**ACTIVITY**
In the entries below, find the line with "This screenshot has width=714, height=551." and the line with "Click the 导出(XLSX) export button". Reproduce those two lines and every line between them exactly, and nothing more.

[Opening RECORDS TO PROCESS section]

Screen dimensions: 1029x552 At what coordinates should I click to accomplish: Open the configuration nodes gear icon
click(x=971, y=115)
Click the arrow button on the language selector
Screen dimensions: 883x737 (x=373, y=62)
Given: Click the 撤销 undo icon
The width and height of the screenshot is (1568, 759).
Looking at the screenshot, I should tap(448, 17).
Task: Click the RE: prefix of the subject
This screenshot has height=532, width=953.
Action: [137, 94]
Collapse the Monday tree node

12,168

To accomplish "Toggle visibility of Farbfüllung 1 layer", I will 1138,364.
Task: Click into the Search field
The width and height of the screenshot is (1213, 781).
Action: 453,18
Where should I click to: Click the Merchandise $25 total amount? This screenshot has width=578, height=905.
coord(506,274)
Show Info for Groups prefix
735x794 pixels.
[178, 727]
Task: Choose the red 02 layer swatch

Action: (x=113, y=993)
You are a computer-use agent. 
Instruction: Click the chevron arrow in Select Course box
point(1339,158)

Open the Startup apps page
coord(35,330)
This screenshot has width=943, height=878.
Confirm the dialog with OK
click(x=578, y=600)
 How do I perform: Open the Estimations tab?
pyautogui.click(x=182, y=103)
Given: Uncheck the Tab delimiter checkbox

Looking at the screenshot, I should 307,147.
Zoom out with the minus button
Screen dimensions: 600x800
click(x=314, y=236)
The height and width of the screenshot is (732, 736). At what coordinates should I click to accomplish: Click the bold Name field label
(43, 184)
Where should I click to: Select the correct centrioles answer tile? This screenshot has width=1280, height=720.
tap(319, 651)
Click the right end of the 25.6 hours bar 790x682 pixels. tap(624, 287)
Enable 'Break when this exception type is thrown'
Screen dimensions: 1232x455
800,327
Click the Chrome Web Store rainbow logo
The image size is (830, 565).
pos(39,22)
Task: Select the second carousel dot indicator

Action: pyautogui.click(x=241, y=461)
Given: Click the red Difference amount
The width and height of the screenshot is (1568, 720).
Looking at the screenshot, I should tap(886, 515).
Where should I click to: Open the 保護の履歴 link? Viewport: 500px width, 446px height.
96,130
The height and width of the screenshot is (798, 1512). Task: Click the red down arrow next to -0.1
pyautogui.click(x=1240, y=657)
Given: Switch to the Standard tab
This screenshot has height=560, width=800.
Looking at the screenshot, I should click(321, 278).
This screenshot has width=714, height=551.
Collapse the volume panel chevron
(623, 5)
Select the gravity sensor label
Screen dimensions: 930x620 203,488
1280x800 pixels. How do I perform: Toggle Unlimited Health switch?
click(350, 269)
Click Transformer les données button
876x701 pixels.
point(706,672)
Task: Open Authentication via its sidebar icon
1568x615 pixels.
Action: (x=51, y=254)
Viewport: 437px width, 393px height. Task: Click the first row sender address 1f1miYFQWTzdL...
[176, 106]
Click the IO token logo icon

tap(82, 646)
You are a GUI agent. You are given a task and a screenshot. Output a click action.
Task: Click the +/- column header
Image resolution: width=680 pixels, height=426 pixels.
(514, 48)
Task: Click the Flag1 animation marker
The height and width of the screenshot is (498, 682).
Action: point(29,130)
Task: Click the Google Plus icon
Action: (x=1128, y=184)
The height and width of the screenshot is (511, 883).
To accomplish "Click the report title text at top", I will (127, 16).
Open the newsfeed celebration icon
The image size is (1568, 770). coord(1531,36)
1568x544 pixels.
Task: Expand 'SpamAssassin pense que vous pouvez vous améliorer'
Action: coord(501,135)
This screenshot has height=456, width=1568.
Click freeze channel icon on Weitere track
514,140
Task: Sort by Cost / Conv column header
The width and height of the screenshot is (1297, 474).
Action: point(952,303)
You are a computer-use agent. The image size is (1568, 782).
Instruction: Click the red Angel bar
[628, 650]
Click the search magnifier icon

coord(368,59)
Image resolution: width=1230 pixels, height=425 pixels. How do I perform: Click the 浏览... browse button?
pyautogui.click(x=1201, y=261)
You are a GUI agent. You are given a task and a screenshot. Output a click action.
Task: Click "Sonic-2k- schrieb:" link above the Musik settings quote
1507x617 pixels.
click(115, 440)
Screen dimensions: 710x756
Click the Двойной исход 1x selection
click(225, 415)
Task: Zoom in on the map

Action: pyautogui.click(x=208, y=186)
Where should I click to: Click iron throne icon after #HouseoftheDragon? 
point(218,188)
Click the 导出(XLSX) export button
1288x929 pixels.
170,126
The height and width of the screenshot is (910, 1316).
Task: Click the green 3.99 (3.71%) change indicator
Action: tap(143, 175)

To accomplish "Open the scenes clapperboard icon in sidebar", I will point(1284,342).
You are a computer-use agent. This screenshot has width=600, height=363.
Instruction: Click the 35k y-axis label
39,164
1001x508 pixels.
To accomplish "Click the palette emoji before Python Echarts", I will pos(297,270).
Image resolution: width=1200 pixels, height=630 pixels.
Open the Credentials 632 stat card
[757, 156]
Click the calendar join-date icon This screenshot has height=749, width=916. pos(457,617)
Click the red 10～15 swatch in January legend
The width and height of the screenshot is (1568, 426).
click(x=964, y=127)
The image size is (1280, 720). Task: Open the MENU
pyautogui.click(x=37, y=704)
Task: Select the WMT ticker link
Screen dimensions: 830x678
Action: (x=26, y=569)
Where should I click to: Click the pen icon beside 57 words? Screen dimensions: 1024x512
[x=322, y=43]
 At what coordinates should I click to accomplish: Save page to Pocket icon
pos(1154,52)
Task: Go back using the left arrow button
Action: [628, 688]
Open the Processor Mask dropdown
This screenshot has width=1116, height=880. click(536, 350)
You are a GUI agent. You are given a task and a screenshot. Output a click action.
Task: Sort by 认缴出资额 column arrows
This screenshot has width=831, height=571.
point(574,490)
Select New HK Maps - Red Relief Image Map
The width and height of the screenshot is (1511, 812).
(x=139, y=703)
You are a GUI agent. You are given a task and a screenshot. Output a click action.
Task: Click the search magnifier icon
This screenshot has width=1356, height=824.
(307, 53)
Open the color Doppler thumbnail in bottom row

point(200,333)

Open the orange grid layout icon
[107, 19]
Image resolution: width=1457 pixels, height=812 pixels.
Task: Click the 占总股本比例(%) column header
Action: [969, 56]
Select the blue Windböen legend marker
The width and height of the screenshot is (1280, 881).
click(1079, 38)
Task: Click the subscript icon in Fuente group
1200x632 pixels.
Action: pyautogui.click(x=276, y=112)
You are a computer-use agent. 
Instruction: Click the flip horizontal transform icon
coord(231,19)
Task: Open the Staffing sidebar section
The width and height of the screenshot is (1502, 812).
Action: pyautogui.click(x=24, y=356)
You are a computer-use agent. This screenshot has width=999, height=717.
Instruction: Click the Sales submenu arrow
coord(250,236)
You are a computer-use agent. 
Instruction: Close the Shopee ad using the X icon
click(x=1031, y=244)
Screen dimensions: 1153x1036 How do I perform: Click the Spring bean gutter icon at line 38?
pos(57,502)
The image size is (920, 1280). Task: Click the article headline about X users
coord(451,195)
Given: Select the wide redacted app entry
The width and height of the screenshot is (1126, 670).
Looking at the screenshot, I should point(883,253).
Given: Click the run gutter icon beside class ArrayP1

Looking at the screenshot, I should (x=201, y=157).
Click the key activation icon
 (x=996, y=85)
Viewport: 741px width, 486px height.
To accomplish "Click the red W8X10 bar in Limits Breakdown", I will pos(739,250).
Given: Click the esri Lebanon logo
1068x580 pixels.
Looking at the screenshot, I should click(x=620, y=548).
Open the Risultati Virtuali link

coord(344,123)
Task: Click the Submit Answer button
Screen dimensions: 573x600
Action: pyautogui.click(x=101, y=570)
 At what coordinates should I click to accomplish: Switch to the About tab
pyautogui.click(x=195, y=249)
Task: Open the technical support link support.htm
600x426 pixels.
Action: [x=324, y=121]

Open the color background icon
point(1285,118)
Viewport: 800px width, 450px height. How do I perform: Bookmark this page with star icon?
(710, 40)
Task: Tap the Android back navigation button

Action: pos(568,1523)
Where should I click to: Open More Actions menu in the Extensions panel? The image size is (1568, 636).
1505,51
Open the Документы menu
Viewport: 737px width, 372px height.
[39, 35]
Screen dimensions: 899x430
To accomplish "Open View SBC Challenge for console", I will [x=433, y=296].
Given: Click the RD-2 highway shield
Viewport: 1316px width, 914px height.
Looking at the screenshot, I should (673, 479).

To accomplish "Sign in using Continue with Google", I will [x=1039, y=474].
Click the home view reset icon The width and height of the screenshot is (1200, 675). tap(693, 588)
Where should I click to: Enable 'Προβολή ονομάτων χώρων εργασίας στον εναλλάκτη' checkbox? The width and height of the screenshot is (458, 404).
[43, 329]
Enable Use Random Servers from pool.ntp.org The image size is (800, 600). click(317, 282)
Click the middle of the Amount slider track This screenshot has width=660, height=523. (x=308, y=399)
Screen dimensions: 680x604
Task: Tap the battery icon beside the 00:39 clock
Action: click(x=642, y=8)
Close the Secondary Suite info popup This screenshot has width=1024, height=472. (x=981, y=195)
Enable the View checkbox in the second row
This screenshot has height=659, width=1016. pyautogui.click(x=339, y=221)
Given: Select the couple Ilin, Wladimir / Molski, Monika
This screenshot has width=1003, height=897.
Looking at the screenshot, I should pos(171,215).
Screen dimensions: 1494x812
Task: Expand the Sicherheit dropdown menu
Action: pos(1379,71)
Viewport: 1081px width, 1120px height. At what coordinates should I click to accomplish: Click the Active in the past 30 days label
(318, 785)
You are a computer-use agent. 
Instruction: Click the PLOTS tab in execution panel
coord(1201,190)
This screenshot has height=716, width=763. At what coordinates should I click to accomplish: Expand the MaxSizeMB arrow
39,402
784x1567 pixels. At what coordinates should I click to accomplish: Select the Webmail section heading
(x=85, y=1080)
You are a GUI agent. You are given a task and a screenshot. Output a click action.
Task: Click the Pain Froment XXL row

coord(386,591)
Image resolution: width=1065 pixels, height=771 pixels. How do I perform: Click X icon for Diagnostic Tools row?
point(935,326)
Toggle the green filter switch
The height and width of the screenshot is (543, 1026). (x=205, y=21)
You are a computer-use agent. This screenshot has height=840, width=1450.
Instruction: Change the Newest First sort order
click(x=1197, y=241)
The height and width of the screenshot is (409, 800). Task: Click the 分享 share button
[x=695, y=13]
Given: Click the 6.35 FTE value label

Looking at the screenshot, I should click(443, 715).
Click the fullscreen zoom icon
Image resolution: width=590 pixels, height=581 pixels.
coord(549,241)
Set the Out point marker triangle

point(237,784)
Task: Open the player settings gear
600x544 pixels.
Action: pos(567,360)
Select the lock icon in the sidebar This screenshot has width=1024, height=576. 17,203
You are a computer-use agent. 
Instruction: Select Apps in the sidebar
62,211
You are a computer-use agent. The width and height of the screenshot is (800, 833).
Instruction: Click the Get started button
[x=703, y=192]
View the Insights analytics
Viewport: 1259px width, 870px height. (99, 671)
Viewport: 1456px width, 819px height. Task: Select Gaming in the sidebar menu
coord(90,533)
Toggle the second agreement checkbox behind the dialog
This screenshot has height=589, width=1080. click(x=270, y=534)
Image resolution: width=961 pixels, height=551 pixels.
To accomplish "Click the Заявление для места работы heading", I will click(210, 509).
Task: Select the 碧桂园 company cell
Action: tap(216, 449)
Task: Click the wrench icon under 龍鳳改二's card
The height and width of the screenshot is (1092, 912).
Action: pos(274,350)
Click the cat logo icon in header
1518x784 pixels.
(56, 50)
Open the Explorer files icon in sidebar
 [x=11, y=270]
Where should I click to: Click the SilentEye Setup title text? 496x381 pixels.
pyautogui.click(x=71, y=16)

[Closing RECORDS TO PROCESS section]

**THE ANSWER**
This screenshot has width=714, height=551.
Collapse the volume panel chevron
(623, 5)
Select the gravity sensor label
Screen dimensions: 930x620 203,488
1280x800 pixels. How do I perform: Toggle Unlimited Health switch?
click(350, 269)
Click Transformer les données button
876x701 pixels.
point(706,672)
Task: Open Authentication via its sidebar icon
1568x615 pixels.
Action: (x=51, y=254)
Viewport: 437px width, 393px height. Task: Click the first row sender address 1f1miYFQWTzdL...
[176, 106]
Click the IO token logo icon

tap(82, 646)
You are a GUI agent. You are given a task and a screenshot. Output a click action.
Task: Click the +/- column header
Image resolution: width=680 pixels, height=426 pixels.
(514, 48)
Task: Click the Flag1 animation marker
The height and width of the screenshot is (498, 682).
Action: point(29,130)
Task: Click the Google Plus icon
Action: (x=1128, y=184)
The height and width of the screenshot is (511, 883).
To accomplish "Click the report title text at top", I will (127, 16).
Open the newsfeed celebration icon
The image size is (1568, 770). coord(1531,36)
1568x544 pixels.
Task: Expand 'SpamAssassin pense que vous pouvez vous améliorer'
Action: coord(501,135)
This screenshot has height=456, width=1568.
Click freeze channel icon on Weitere track
514,140
Task: Sort by Cost / Conv column header
The width and height of the screenshot is (1297, 474).
Action: point(952,303)
You are a computer-use agent. The image size is (1568, 782).
Instruction: Click the red Angel bar
[628, 650]
Click the search magnifier icon

coord(368,59)
Image resolution: width=1230 pixels, height=425 pixels. How do I perform: Click the 浏览... browse button?
pyautogui.click(x=1201, y=261)
You are a GUI agent. You are given a task and a screenshot. Output a click action.
Task: Click "Sonic-2k- schrieb:" link above the Musik settings quote
1507x617 pixels.
click(115, 440)
Screen dimensions: 710x756
Click the Двойной исход 1x selection
click(225, 415)
Task: Zoom in on the map

Action: pyautogui.click(x=208, y=186)
Where should I click to: Click iron throne icon after #HouseoftheDragon? 
point(218,188)
Click the 导出(XLSX) export button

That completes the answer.